[Recorded information]:
-- Opening Marker --
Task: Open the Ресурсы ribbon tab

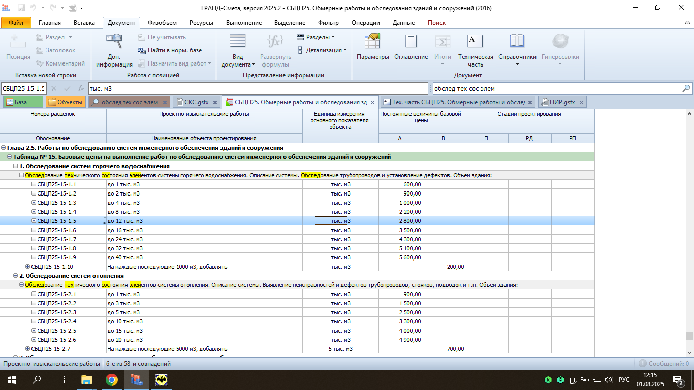Action: [201, 23]
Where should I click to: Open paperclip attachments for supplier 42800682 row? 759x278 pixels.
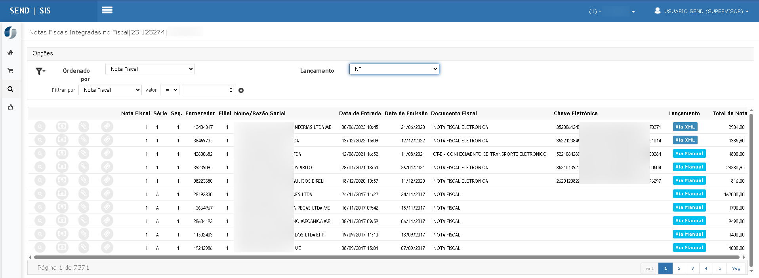pos(84,154)
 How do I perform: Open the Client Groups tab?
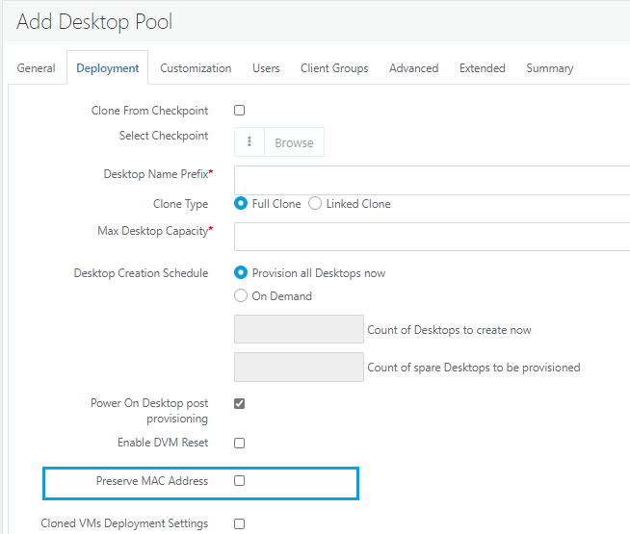click(x=334, y=68)
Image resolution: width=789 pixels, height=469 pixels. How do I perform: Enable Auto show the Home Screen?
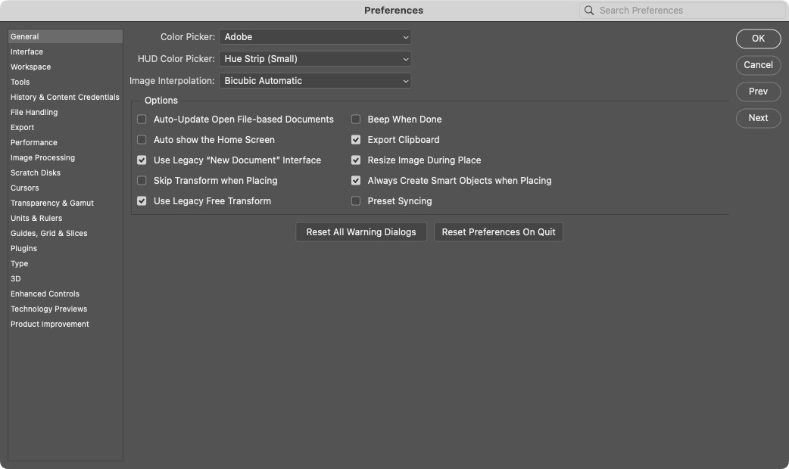pos(141,139)
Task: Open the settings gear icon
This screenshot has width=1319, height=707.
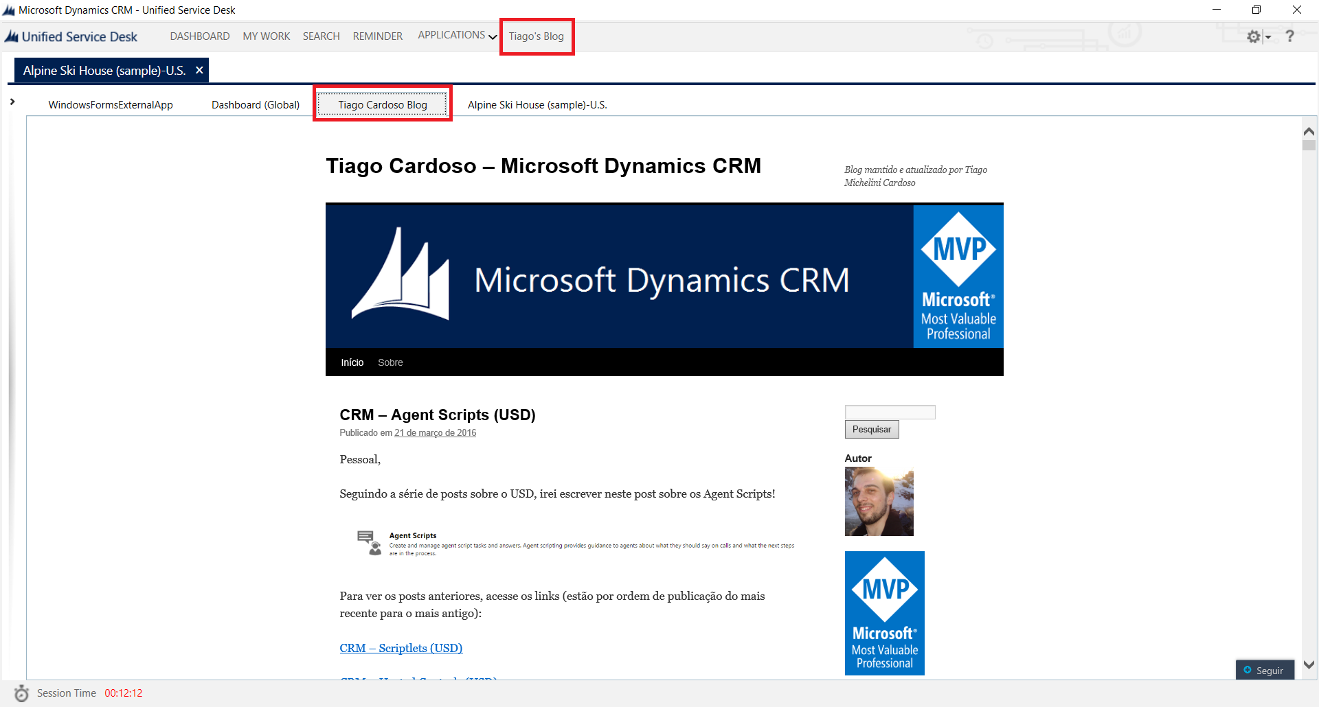Action: coord(1253,36)
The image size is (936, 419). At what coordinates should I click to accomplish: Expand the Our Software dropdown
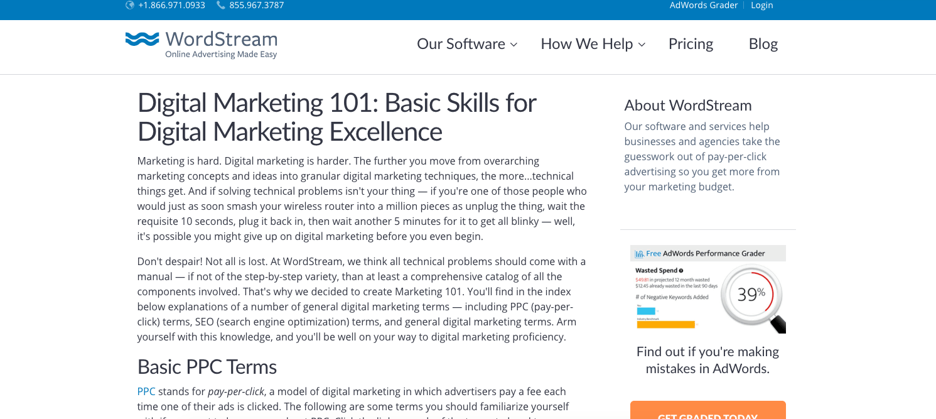[461, 43]
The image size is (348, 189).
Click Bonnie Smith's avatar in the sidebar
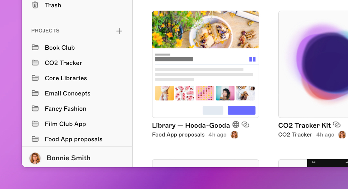(35, 158)
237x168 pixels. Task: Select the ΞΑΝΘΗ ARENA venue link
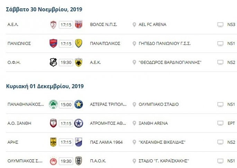[153, 123]
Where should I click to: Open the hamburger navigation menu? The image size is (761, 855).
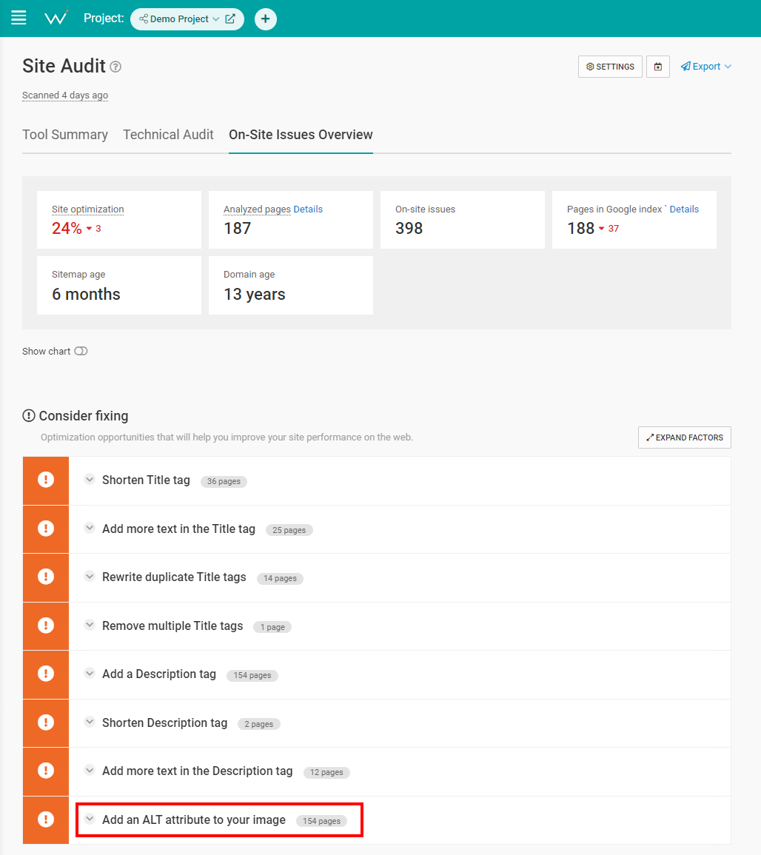click(19, 18)
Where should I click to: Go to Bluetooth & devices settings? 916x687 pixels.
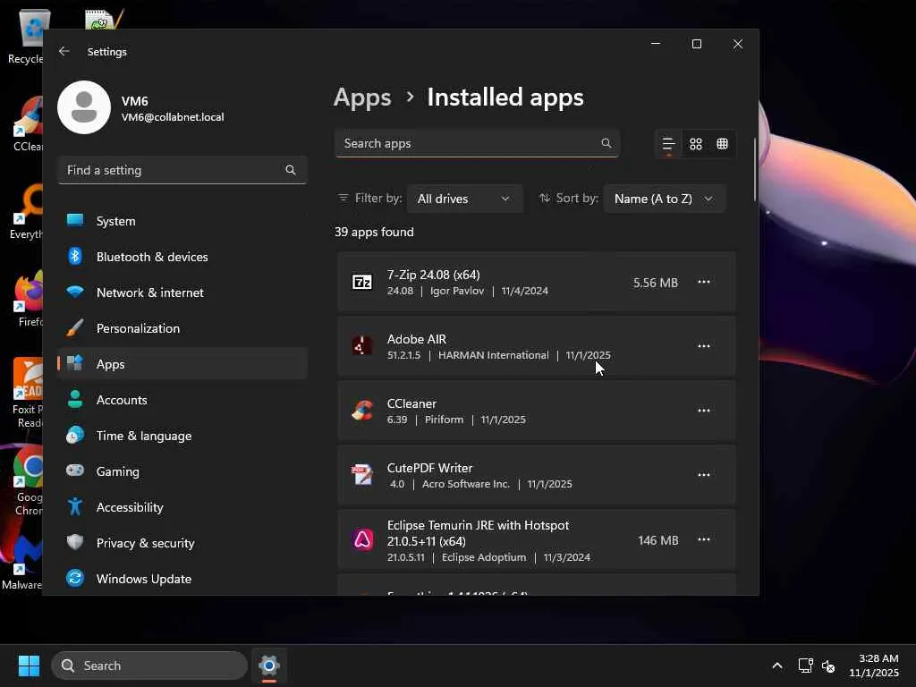click(152, 257)
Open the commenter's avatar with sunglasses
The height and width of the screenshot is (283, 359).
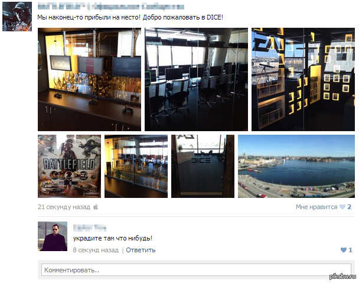53,236
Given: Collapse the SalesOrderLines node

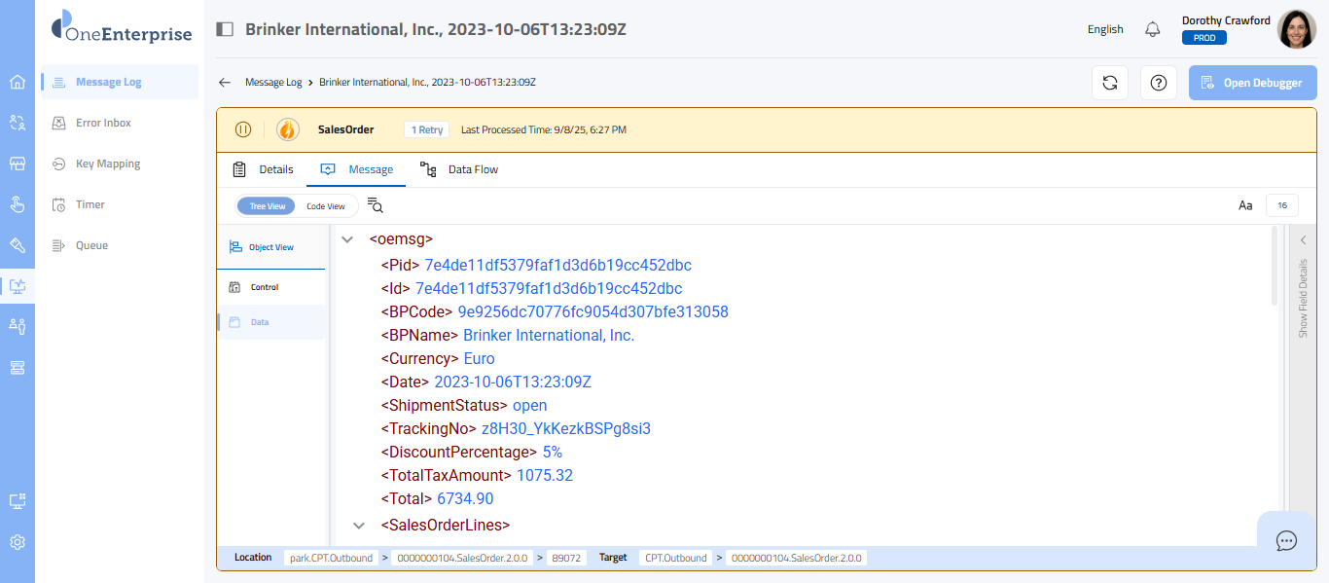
-- Closing Marker --
[Work instructions]:
Please output the records above exactly, without the pictures.

[Task output]:
Task: Open the Ресурсы ribbon tab

Action: [201, 23]
Where should I click to: Open paperclip attachments for supplier 42800682 row? 759x278 pixels.
pos(84,154)
 How do I perform: Open the Client Groups tab?
click(x=334, y=68)
Image resolution: width=789 pixels, height=469 pixels. How do I perform: Enable Auto show the Home Screen?
pos(141,139)
Task: Open the settings gear icon
This screenshot has width=1319, height=707.
Action: coord(1253,36)
The image size is (936, 419). At what coordinates should I click to accomplish: Expand the Our Software dropdown
[461, 43]
The image size is (348, 189).
Click Bonnie Smith's avatar in the sidebar
(35, 158)
237x168 pixels. Task: Select the ΞΑΝΘΗ ARENA venue link
[153, 123]
Where should I click to: Open the hamburger navigation menu? The image size is (761, 855).
click(19, 18)
Where should I click to: Go to Bluetooth & devices settings? 916x687 pixels.
click(152, 257)
Open the commenter's avatar with sunglasses
The height and width of the screenshot is (283, 359).
53,236
Given: Collapse the SalesOrderLines node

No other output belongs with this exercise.